I've been working for some weeks now to optimize a client's MySQL databases. I consider myself an apprentice MySQL DBA (e.g. there's much room for me to improve :P ), and I've found the process to be difficult. Although there is a whole lot of information about what to do and how -- some blog posts out there are absolutely invaluable -- the settings are not always straightforward to understand, since they often have many impacts and to correctly modify them, you need to understand what they do and how they change things under the hood for MySQL.
After bumping table_cache and tmp_table_size / max_heap_table_size up, I was left with one weirdness: the table cache is marked as being nearly empty (good) but there were a lot of query cache prunes (bad). This situation actually makes the cache add latency for most cases (in other words, it slows down tremendously your database).
Reducing query_cache_min_res_unit for less cache fragmentation
I've found this blog post which talks about experimenting with decreasing the default cache block size from the default value of 4K to something closer to the average query result size:
I made the calculations that are done in this blog post and I had approximately the same average result size (around 2.2K), so I intend to try and apply the same two-step modification to the value of query_cache_min_res_unit.
To actually go further, I installed the mysql cacti templates from http://code.google.com/p/mysql-cacti-templates/ in order to have some real followup of performance. I set up a bunch of graphs for general purpose values, and I added the three following graphs: Query cache, Query cache memory and Temporary objects. I think with the data that those graphs will provide, I'll be able to take a much more enlightened decision about the query cache.
Is the query cache useful at all?
I've also found this interesting page questioning the usefulness of the query cache in most cases (read the comments, there's a bunch of good points that people put up):
To sum it all up:
- The query cache in MySQL adds overhead to each request, since you have to verify whether your request is cached or not, and if not, once you get the results MySQL will try and store that in the cache (if possible).
- The query cache can be useful to save a lot of processing time if used wisely: for queries repeated often on tables that seldom change.
- In most cases, you won't be able to use the cache appropriately, so the query cache just gets in your way.
If you're not able to use the query cache appropriately for it to save your server processing time, then it's considered better to turn it off altogether.
I'll have to verify the percentage of cache hits over the next two weeks or so to judge if the cache is useful or not.
actually not so much / not all the times...
by definition, a cache is a temporary store that is kept in memory to make accessing a data set faster.
Most of the times, you'll see caches being used to prevent a process from reading data from disk repeatedly.

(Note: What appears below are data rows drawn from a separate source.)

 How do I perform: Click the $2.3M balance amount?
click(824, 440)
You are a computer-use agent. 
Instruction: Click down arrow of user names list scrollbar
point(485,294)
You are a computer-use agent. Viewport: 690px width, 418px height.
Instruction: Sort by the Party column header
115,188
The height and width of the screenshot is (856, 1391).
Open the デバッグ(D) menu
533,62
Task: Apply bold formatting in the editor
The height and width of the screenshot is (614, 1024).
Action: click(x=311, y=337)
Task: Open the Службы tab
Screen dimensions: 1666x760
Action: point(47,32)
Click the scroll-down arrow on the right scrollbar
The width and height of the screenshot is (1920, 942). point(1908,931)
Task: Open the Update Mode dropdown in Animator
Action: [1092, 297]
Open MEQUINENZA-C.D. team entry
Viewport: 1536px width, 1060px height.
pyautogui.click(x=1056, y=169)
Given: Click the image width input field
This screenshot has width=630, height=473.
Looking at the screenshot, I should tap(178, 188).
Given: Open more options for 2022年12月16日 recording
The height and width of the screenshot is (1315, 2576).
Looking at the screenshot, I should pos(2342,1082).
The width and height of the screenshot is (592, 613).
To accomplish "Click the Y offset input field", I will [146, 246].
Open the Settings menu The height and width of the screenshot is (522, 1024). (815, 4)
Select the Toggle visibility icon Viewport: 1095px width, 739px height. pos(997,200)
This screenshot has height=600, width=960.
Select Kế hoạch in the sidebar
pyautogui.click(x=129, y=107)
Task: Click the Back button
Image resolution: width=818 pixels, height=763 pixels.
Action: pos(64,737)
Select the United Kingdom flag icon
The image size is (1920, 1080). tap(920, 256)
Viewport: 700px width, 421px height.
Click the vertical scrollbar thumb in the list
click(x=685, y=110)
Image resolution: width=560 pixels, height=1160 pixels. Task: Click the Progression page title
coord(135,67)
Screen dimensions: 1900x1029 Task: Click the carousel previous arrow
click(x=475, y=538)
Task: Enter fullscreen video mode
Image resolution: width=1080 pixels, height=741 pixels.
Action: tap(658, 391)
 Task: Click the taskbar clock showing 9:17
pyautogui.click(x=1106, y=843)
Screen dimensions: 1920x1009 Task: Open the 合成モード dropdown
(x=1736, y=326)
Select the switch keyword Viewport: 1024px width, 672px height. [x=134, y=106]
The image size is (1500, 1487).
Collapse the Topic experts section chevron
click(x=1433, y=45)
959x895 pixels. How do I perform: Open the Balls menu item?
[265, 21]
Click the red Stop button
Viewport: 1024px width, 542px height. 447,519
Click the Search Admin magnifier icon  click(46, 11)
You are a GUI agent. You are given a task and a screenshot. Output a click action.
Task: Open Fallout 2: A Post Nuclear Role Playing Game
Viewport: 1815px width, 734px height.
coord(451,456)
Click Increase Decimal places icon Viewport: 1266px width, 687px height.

And this use case has been the most popular, since accessing a disk is very slow, whereas accessing RAM is fast.
From what I could understand about the query cache, the use case it covers is actually different: it is a datastore that keeps the results of SQL queries readily accessible. The use case differs in that tables accessed by the query may actually already be loaded into RAM. What MySQL is trying to save here is all of the processing about joining tables and subqueries, calculating stuff from function calls, and filtering out results.
But such a cache is potentially not consistent anymore if one of the tables touched by the query gets updated, so the cache needs to be dropped on UPDATE or INSERT operations. Hence the point about the feature being useful only for "read-often, write-seldom" tables.
heh, that's interesting to see that you could get it to be useful.
actually, the query_cache is probably most useful on servers with a limited number of sites for which you know you have the right use case.
When writing the post, I was trying to fine tune the query_cache on a server that's doing shared hosting. So, there's a whole lot of "who-knows-what" in there and it's practically not possible to identify how the database is used.
Also, since there is a big amount of databases in there, trying to use optimizations such as query_cache is not really feasible since I guess every one would be fighting for a little space in the cache all the time, thus making someone else's cached queries to go to the trash.
I haven't taken out the query_cache on the shared hosting database I've mentioned, yet. I'll try and figure out what improvements I should be obtaining in the graphs before doing so.